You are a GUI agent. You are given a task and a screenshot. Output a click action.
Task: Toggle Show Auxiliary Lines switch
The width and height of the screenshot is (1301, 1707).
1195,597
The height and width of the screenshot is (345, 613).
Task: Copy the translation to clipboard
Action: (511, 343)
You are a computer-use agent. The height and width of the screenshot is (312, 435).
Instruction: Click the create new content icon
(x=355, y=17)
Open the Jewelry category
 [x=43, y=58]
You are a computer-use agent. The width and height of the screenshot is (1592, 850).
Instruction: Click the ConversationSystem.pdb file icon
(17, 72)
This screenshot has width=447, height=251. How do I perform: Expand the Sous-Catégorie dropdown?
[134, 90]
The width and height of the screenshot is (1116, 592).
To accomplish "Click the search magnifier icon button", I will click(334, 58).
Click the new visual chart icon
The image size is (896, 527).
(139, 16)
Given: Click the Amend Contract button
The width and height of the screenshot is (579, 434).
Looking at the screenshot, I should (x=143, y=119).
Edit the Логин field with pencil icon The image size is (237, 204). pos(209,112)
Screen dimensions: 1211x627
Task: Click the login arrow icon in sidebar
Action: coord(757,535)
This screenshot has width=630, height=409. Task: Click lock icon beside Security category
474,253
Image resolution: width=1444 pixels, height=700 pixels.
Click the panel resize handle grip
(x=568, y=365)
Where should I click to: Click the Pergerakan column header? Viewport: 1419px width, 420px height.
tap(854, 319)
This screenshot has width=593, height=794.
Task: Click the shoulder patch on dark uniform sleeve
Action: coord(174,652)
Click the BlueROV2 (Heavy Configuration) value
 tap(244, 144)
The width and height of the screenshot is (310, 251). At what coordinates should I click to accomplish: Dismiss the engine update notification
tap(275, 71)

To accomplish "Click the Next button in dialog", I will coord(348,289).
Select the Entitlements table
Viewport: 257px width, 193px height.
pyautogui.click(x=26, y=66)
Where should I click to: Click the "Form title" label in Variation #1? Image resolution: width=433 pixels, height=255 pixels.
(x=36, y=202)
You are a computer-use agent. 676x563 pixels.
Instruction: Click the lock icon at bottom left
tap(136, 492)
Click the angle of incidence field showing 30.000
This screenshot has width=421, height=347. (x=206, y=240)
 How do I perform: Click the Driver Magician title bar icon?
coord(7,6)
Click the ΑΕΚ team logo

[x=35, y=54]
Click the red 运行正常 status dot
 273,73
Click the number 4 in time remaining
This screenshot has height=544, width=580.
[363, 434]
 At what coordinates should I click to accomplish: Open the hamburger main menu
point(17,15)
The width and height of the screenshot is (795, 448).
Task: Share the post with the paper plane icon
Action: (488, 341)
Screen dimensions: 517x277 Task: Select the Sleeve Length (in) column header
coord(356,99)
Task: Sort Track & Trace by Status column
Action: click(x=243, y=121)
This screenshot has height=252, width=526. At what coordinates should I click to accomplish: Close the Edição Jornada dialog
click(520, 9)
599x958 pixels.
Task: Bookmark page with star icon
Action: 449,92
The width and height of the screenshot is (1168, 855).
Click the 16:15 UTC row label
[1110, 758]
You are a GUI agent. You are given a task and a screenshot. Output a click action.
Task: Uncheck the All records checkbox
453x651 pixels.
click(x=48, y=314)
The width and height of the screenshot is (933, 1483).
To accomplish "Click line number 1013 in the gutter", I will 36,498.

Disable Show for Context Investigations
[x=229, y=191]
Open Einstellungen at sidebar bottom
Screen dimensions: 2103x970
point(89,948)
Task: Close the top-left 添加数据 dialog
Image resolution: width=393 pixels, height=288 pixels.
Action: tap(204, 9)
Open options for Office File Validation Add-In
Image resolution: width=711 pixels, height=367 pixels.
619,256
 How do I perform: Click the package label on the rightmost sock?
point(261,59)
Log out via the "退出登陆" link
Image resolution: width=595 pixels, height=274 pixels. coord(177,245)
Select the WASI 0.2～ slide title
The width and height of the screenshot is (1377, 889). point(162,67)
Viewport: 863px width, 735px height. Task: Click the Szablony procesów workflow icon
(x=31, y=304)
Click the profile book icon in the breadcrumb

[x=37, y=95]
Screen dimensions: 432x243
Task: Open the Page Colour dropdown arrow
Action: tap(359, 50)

====

■ **EXERCISE PROMPT**
Above are some records. Copy each of their lines that holds the string "will".

■ **ANSWER TO THE EXERCISE**
To accomplish "Click the search magnifier icon button", I will click(334, 58).
To accomplish "Click the Next button in dialog", I will coord(348,289).
To accomplish "Click line number 1013 in the gutter", I will 36,498.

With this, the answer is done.